[[ PASSAGE TO READ open ]]
It's simply not wasting resources on imprisoning people for a health issue.

0 ( +1 / -1 )

And it was very heavy weight and utterly ridiculous propanda, Strangerland, deliberately and specifically service far right interests both within the USA, and all around the world.

You can read the history of this out in the open now, it happened during the Civil Rights and Peace Movements and, of course, it was built on racist foundations as marijuana was seen as a "Black" drug. The far right realised that they could not criminalize those movement, however, they could hamper and assasinate individuals - both character wise and literally - using repressive drug laws that specifically targetted black and hippie communities. The result of which was actually to hugely increase in misuse.

Actually, it is not a "Black" drug is a "Poor" drug as it's used by the poor all over the world, because it free and grows like weeds. Which is another reason the State hates it, it is hard to tax and apply duties too. And this is especially true in Indonesia where, just like Japan, it grew everywhere.
[[ PASSAGE TO READ closed ]]
[[ RECORD EXCERPTS open ]]
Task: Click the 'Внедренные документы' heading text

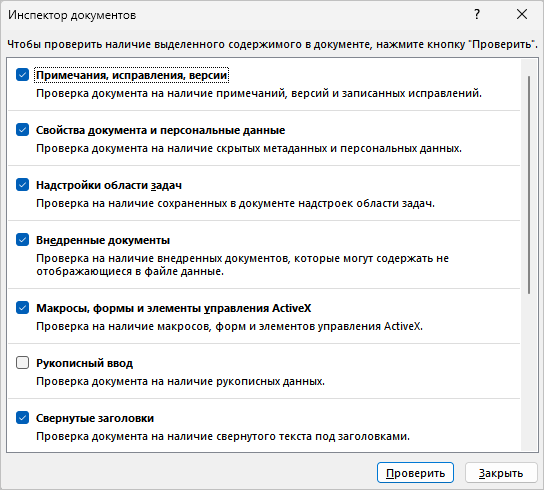Action: [x=103, y=240]
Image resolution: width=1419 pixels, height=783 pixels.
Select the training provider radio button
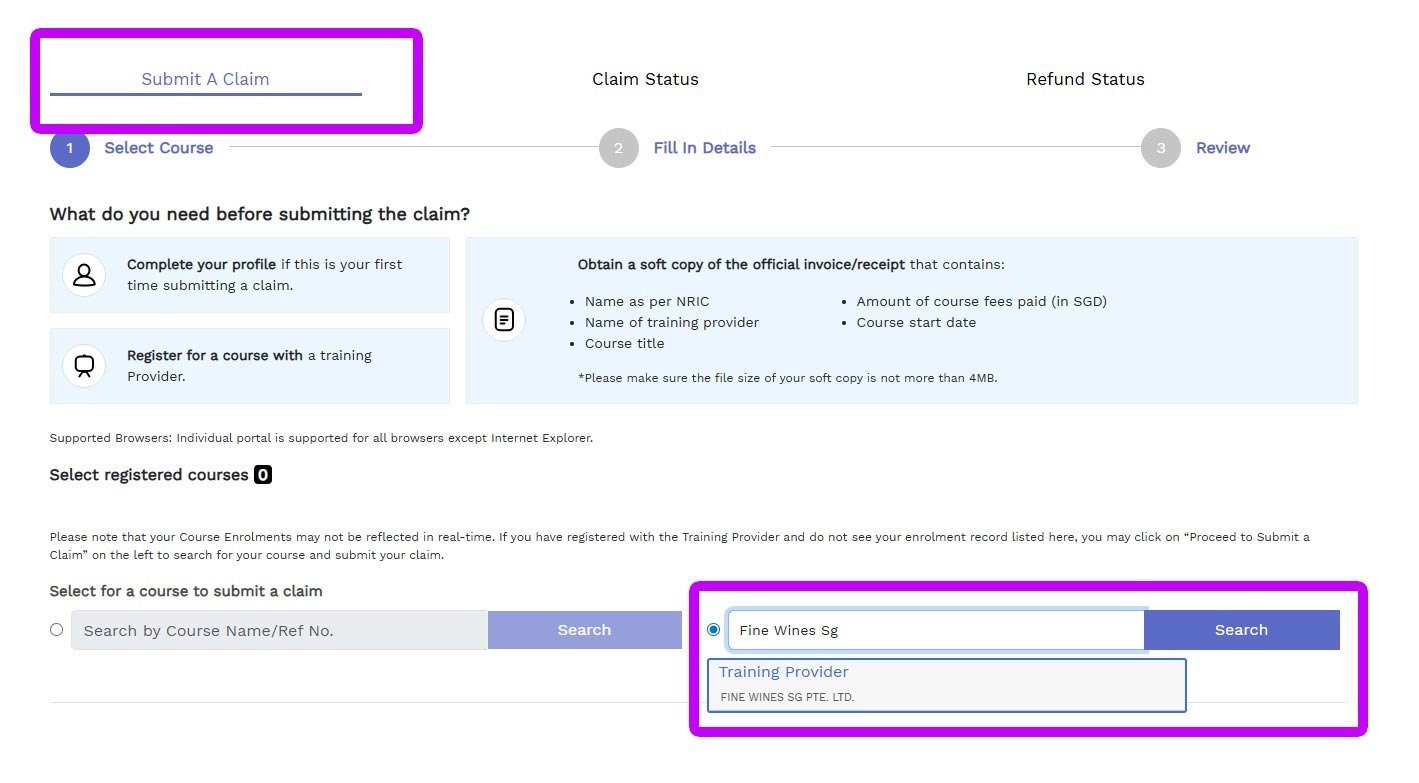tap(713, 629)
[[ RECORD EXCERPTS closed ]]
WHAT YOU WILL DO
[1] Echo the part of the comment on marijuana laws that begins at the words "Actually, it is" and stops after the words "it grew everywhere.".
[2] Answer these questions from the comment on marijuana laws.
(a) What kind of issue does the first sentence say people are being imprisoned for?
(b) As what kind of drug was marijuana seen during the Civil Rights and Peace Movements?
(c) To which country is Indonesia compared as a place where the plant grew everywhere?

TASK-BY-TASK OUTPUTS
[1]
Actually, it is not a "Black" drug is a "Poor" drug as it's used by the poor all over the world, because it free and grows like weeds. Which is another reason the State hates it, it is hard to tax and apply duties too. And this is especially true in Indonesia where, just like Japan, it grew everywhere.

[2]
(a) A health issue.
(b) A "Black" drug.
(c) Japan.